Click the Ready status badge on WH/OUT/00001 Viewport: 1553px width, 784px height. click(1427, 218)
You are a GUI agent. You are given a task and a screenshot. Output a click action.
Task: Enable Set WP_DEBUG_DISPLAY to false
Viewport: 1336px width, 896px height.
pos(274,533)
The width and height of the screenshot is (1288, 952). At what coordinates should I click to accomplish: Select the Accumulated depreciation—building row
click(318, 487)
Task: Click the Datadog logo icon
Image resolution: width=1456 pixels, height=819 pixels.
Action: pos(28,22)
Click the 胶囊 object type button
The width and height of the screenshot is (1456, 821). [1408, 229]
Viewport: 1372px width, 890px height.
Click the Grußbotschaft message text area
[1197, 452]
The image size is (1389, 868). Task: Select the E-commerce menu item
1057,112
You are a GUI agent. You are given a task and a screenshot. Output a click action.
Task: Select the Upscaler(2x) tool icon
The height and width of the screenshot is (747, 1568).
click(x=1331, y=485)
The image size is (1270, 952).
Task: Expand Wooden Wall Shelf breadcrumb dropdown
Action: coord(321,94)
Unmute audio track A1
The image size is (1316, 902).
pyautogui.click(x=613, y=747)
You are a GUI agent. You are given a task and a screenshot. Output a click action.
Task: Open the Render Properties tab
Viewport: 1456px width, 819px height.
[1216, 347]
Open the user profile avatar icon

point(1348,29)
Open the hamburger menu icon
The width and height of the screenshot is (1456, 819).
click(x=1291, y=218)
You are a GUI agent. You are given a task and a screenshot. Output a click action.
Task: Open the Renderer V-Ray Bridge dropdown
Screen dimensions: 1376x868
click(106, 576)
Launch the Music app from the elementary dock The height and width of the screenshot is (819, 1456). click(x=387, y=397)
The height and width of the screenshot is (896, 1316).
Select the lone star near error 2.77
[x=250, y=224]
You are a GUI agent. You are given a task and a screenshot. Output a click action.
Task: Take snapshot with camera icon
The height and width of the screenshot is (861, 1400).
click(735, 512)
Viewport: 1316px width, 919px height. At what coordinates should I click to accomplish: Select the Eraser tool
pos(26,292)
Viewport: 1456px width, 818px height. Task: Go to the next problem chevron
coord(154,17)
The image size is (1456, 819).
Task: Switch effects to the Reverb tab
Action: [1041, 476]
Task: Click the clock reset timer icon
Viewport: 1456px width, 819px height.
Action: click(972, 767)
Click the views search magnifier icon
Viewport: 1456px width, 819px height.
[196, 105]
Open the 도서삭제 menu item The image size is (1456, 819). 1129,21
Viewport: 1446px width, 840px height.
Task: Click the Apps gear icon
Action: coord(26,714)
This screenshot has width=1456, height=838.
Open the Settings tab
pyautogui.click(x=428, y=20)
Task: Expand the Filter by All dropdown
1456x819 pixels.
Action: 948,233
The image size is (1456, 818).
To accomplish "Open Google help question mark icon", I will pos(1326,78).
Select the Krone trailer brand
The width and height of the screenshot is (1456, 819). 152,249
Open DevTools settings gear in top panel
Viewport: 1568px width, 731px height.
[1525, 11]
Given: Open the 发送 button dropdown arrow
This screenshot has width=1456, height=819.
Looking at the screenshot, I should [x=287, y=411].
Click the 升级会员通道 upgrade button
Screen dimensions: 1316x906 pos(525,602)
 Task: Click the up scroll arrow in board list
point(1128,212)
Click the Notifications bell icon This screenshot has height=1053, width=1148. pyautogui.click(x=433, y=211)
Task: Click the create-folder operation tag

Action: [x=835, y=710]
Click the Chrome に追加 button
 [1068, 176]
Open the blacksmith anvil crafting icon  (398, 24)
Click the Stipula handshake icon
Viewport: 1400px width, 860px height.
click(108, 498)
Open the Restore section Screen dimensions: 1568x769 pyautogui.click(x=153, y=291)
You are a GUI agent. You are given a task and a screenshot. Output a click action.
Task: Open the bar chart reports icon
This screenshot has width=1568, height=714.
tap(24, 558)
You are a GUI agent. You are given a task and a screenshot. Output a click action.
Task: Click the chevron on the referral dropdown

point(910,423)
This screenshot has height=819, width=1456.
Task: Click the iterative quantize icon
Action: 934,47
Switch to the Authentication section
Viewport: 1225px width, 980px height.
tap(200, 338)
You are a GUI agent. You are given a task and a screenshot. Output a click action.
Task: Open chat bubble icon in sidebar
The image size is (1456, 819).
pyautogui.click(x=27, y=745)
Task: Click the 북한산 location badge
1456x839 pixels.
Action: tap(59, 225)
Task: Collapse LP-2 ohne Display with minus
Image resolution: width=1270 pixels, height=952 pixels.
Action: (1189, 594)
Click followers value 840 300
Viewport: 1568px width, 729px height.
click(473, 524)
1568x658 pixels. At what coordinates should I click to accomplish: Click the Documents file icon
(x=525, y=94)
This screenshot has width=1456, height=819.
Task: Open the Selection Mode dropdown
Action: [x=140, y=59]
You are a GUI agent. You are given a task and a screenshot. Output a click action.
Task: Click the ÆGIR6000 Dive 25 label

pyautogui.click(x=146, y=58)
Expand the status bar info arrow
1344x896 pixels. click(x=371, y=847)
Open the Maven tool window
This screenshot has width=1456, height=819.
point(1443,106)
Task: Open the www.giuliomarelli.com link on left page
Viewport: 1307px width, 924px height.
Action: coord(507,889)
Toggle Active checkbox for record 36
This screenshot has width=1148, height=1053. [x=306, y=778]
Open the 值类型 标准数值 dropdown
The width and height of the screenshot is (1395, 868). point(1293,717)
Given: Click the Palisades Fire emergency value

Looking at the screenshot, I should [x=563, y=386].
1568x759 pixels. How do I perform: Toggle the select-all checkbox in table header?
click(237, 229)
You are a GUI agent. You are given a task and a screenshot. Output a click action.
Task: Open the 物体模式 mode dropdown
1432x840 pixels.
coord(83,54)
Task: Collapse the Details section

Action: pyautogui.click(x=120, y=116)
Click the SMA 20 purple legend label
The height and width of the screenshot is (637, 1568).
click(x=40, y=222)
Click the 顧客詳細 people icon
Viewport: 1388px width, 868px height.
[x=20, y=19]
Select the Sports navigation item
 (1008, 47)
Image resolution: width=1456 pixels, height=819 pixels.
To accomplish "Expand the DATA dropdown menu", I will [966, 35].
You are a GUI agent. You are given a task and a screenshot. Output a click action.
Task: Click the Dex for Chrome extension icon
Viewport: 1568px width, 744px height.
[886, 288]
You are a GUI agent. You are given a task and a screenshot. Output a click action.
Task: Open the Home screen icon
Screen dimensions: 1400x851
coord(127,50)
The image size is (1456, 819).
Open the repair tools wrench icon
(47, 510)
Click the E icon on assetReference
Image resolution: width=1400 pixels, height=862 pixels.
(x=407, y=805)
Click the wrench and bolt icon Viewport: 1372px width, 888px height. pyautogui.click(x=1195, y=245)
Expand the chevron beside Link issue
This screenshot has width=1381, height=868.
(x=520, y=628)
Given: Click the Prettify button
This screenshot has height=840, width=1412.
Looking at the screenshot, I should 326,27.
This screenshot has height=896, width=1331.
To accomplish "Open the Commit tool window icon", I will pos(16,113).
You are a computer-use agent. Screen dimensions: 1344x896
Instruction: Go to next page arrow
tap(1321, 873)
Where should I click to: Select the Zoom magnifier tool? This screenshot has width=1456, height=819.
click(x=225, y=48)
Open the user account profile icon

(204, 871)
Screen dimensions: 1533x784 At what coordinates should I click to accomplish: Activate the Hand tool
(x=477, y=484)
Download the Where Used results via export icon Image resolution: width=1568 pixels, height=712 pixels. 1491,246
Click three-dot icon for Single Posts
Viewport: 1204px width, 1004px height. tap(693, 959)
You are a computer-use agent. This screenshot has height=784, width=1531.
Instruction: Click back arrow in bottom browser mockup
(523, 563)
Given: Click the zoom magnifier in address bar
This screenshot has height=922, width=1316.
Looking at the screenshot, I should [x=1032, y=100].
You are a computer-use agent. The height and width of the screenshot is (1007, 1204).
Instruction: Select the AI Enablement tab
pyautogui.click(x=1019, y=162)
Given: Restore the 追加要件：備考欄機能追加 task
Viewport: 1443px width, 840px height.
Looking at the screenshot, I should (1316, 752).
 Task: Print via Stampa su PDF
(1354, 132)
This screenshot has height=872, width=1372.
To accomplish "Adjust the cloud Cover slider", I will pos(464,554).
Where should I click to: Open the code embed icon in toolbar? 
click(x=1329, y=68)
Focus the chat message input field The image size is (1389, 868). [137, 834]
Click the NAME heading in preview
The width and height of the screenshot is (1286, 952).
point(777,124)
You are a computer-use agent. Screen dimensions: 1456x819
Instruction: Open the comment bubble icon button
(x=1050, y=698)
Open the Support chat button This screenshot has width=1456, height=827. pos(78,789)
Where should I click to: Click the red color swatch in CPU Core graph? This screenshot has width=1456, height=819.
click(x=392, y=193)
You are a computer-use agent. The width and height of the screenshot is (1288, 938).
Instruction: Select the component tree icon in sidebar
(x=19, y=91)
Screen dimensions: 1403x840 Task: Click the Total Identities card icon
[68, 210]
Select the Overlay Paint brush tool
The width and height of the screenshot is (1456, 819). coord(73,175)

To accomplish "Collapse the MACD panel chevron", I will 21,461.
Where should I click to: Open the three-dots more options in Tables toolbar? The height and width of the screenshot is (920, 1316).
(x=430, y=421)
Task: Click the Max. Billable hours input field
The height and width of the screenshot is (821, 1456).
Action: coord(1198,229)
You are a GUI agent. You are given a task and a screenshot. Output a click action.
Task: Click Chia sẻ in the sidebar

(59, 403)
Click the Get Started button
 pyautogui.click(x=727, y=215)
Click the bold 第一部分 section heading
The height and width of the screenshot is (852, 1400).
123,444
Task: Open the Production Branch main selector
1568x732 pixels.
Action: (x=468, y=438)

▶ **To do**: Above are the entries. Copy exactly the part that opens with the line containing "Image resolution: width=1270" and closes with the line containing "Open the Maven tool window", and no more.

▶ **Response to the task**:
Image resolution: width=1270 pixels, height=952 pixels.
Action: (1189, 594)
Click followers value 840 300
Viewport: 1568px width, 729px height.
click(473, 524)
1568x658 pixels. At what coordinates should I click to accomplish: Click the Documents file icon
(x=525, y=94)
This screenshot has width=1456, height=819.
Task: Open the Selection Mode dropdown
Action: [x=140, y=59]
You are a GUI agent. You are given a task and a screenshot. Output a click action.
Task: Click the ÆGIR6000 Dive 25 label

pyautogui.click(x=146, y=58)
Expand the status bar info arrow
1344x896 pixels. click(x=371, y=847)
Open the Maven tool window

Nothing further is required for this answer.